*DESCRIÇÃO DA TAREFA*
Extraia, por favor, a crônica sobre a aposentadoria inteira, sem alterar uma palavra.

*TEXTO DE ESTUDO*
···
Noutro dia recente, li que “quando se perde a aura, por distanciamento da origem ou por se levar uma vida mecânica, há forte possibilidade de triunfar a depressão”. Eu concordo e explico o porquê: com certeza, passa pela nossa aposentadoria o tão desejado, planejado e ansiado descanso remunerado, que nos retira da rotina do trabalho de uma vida, e a falta de obrigação com horários, compromissos, afazeres, reuniões, viagens, etc., dependendo da profissão de cada um.
Como vocês sabem, me criei no interior e, muito jovem, já vim para a cidade para estudar, como era comum naquele tempo, me distanciando da própria origem campesina. Depois, pela natureza da carreira profissional que escolhi ou que se ajeitou pra mim, andei por aí, Brasil afora, sempre na rotina quarteleira de assessorar e comandar com diferentes nuanças, dependendo do tempo e do lugar. Evoluindo sempre e planejando a carreira dentro de um quadro de previsibilidade organizacional que a profissão das armas nos oferece, numa vida nada mecânica.
Hoje, em casa, afastado do mundo onde tenho origem e excluído da caserna por aposentadoria, ando mais perdido do que cego em tiroteio, sem ter o que fazer e sem ninguém para mandar ou obedecer, à deriva na correnteza da existência. Pior ainda na pandemia, que sufocou as pessoas e apavorou umas quantas outras, pela incerteza do seu desfecho favorável.
Quase todos os dias, agradeço à Gazeta por me confiar essa obrigação de escrever uma crônica semanal, que exige de mim algum pensar para não ser repetitivo e poder botar pra fora anseios de um ancião ansiado de tanto ócio improdutivo (ficou quase poético, não?)
Já aumentei a criação de garnisés, mergulhei no artesanato das carrancas de madeira, conheço a maioria dos filmes e séries da Netflix, já reli uns cinquenta livros dos que tenho guardados, voltei a jogar xadrez contra o computador e ando caminhando todos os dias na Estrada da Aviação, quando o inverno permite, é claro, de poncho não dá.
···
*TRECHOS DE DADOS*
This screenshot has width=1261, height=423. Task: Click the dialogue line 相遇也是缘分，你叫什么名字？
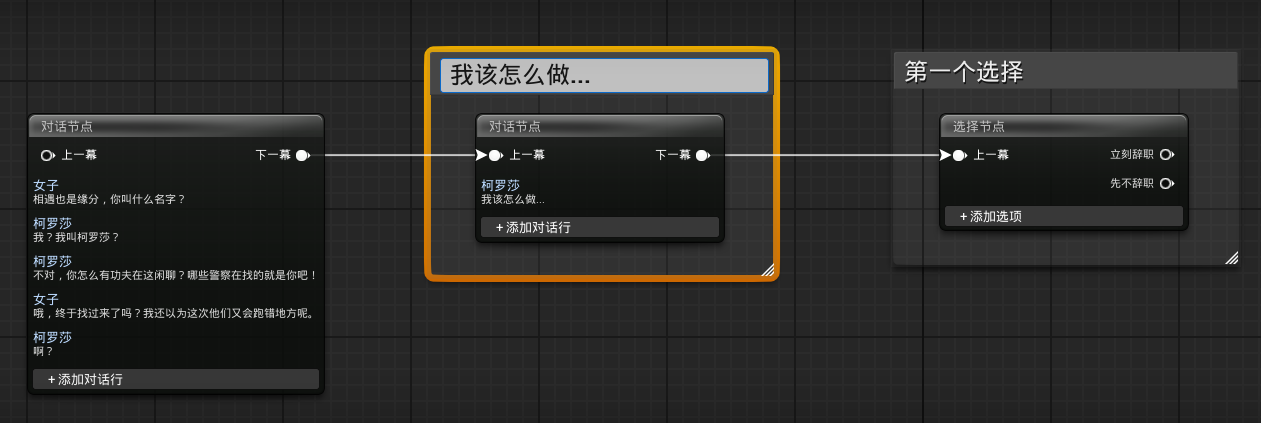coord(110,199)
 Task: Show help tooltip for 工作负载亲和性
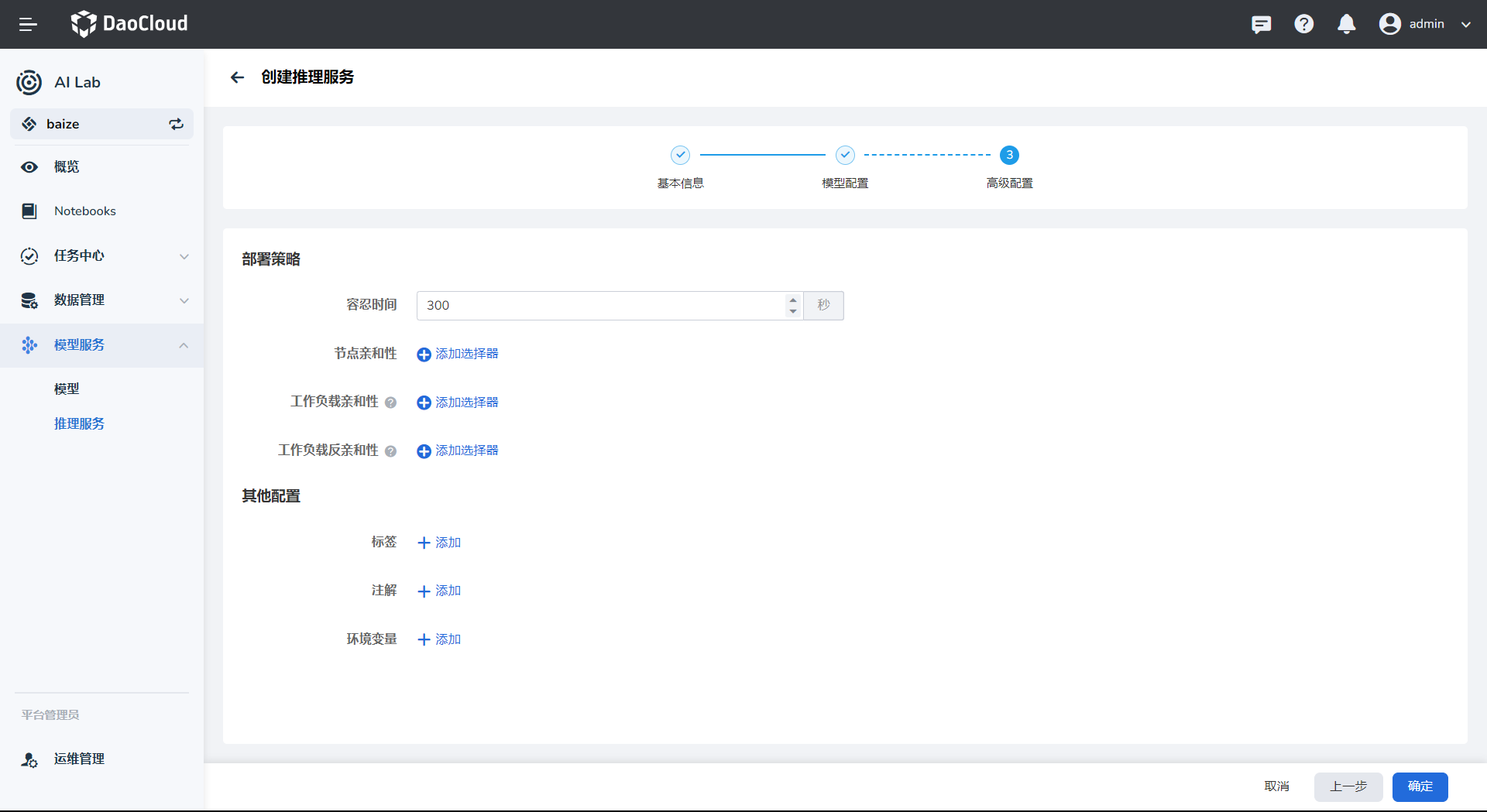(x=390, y=403)
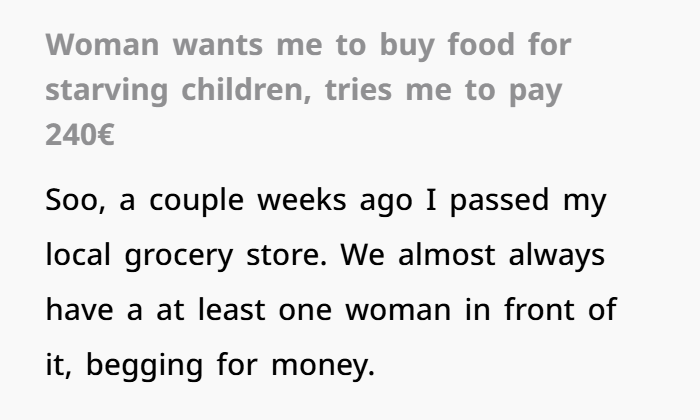Click the word 'front' in the paragraph
The height and width of the screenshot is (420, 700).
[539, 309]
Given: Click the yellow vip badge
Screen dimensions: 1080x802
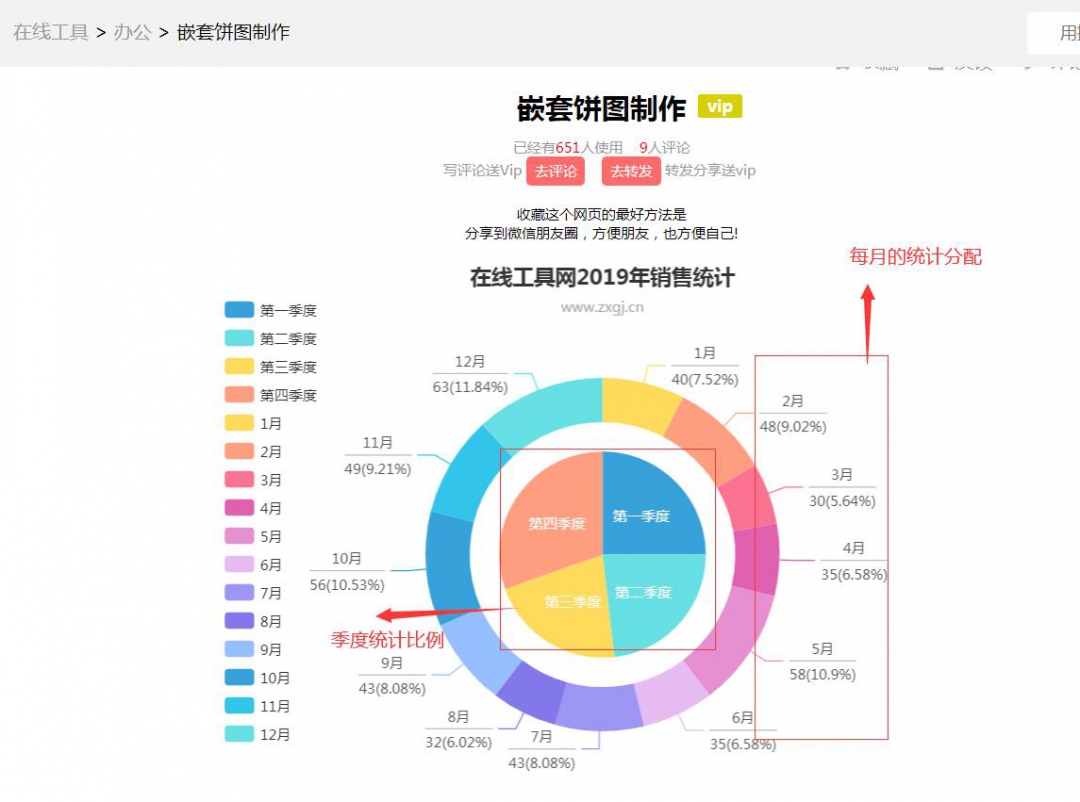Looking at the screenshot, I should click(720, 107).
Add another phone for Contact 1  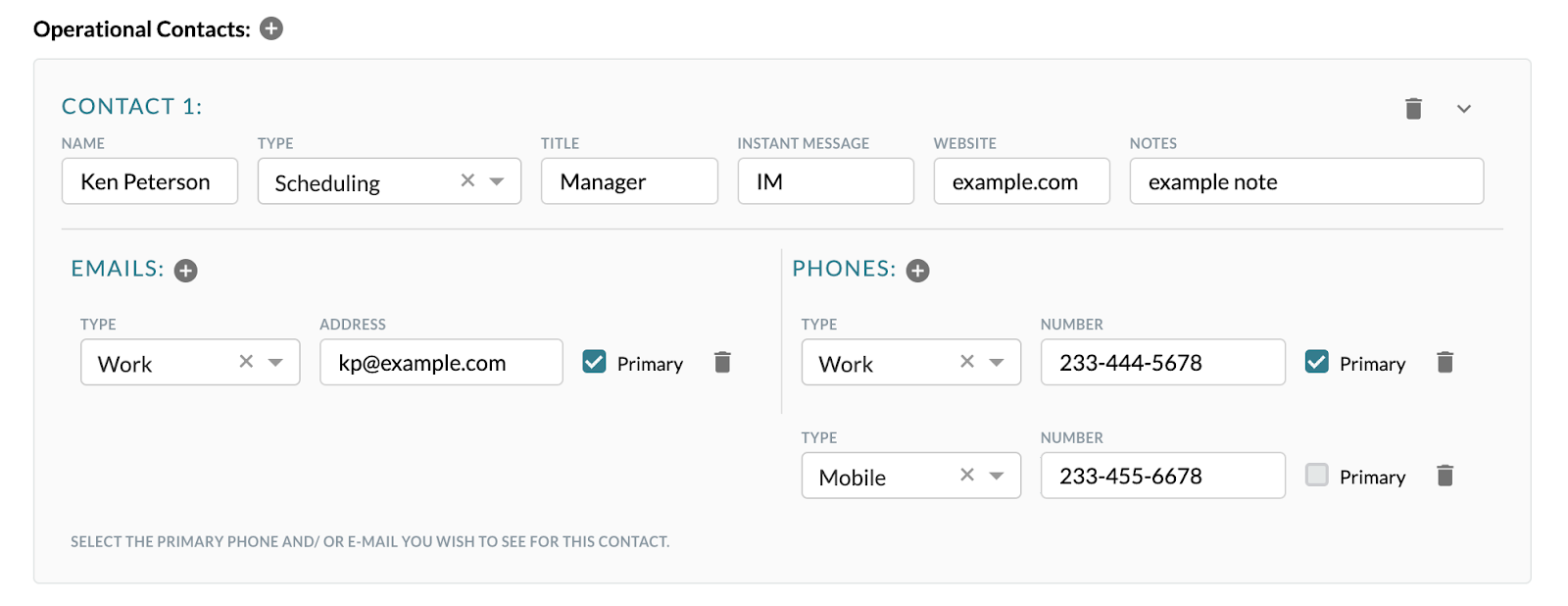click(917, 270)
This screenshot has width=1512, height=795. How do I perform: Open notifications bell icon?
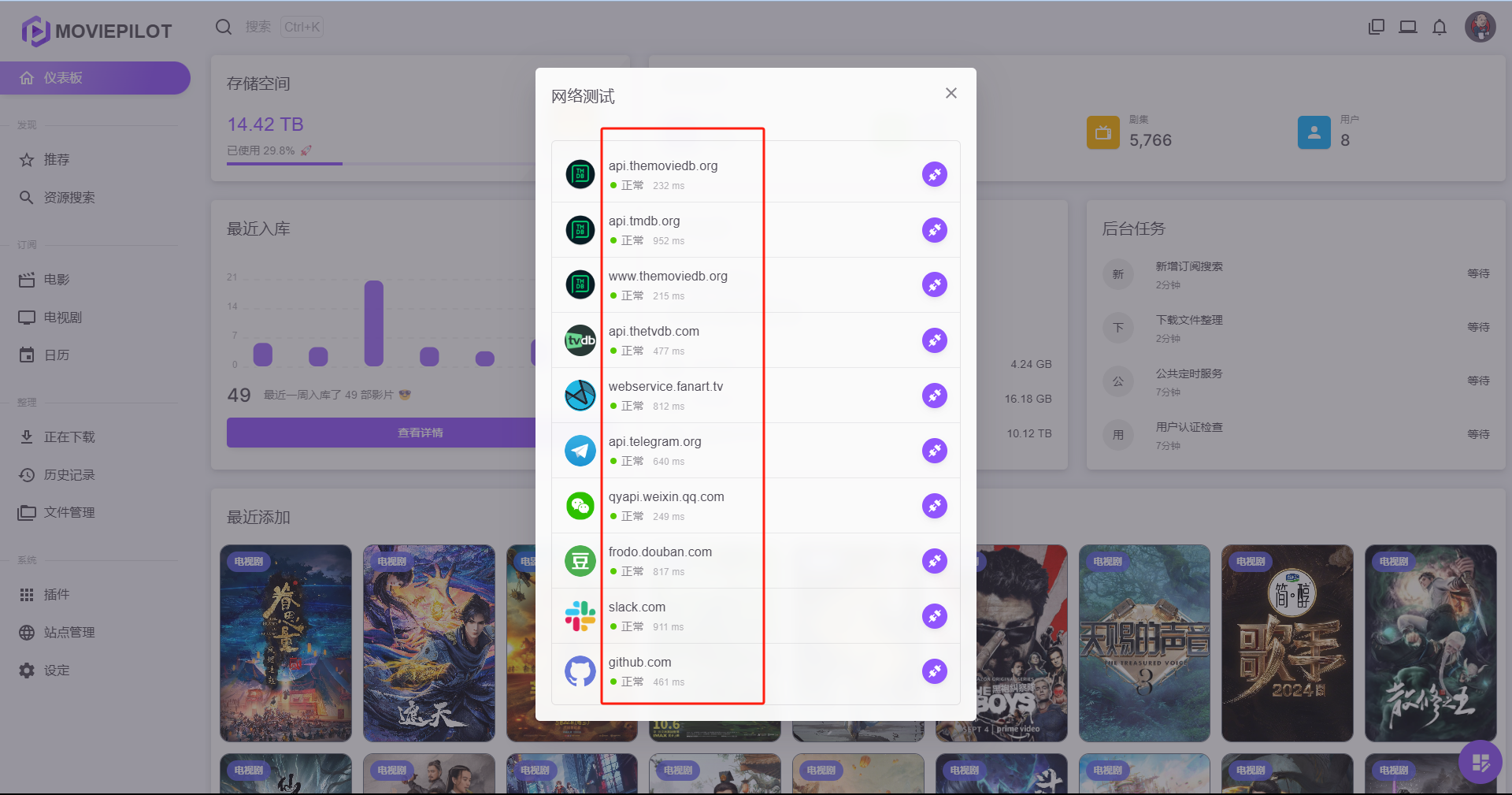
···
*RESULTADO DA TAREFA*
Noutro dia recente, li que “quando se perde a aura, por distanciamento da origem ou por se levar uma vida mecânica, há forte possibilidade de triunfar a depressão”. Eu concordo e explico o porquê: com certeza, passa pela nossa aposentadoria o tão desejado, planejado e ansiado descanso remunerado, que nos retira da rotina do trabalho de uma vida, e a falta de obrigação com horários, compromissos, afazeres, reuniões, viagens, etc., dependendo da profissão de cada um.
Como vocês sabem, me criei no interior e, muito jovem, já vim para a cidade para estudar, como era comum naquele tempo, me distanciando da própria origem campesina. Depois, pela natureza da carreira profissional que escolhi ou que se ajeitou pra mim, andei por aí, Brasil afora, sempre na rotina quarteleira de assessorar e comandar com diferentes nuanças, dependendo do tempo e do lugar. Evoluindo sempre e planejando a carreira dentro de um quadro de previsibilidade organizacional que a profissão das armas nos oferece, numa vida nada mecânica.
Hoje, em casa, afastado do mundo onde tenho origem e excluído da caserna por aposentadoria, ando mais perdido do que cego em tiroteio, sem ter o que fazer e sem ninguém para mandar ou obedecer, à deriva na correnteza da existência. Pior ainda na pandemia, que sufocou as pessoas e apavorou umas quantas outras, pela incerteza do seu desfecho favorável.
Quase todos os dias, agradeço à Gazeta por me confiar essa obrigação de escrever uma crônica semanal, que exige de mim algum pensar para não ser repetitivo e poder botar pra fora anseios de um ancião ansiado de tanto ócio improdutivo (ficou quase poético, não?)
Já aumentei a criação de garnisés, mergulhei no artesanato das carrancas de madeira, conheço a maioria dos filmes e séries da Netflix, já reli uns cinquenta livros dos que tenho guardados, voltei a jogar xadrez contra o computador e ando caminhando todos os dias na Estrada da Aviação, quando o inverno permite, é claro, de poncho não dá.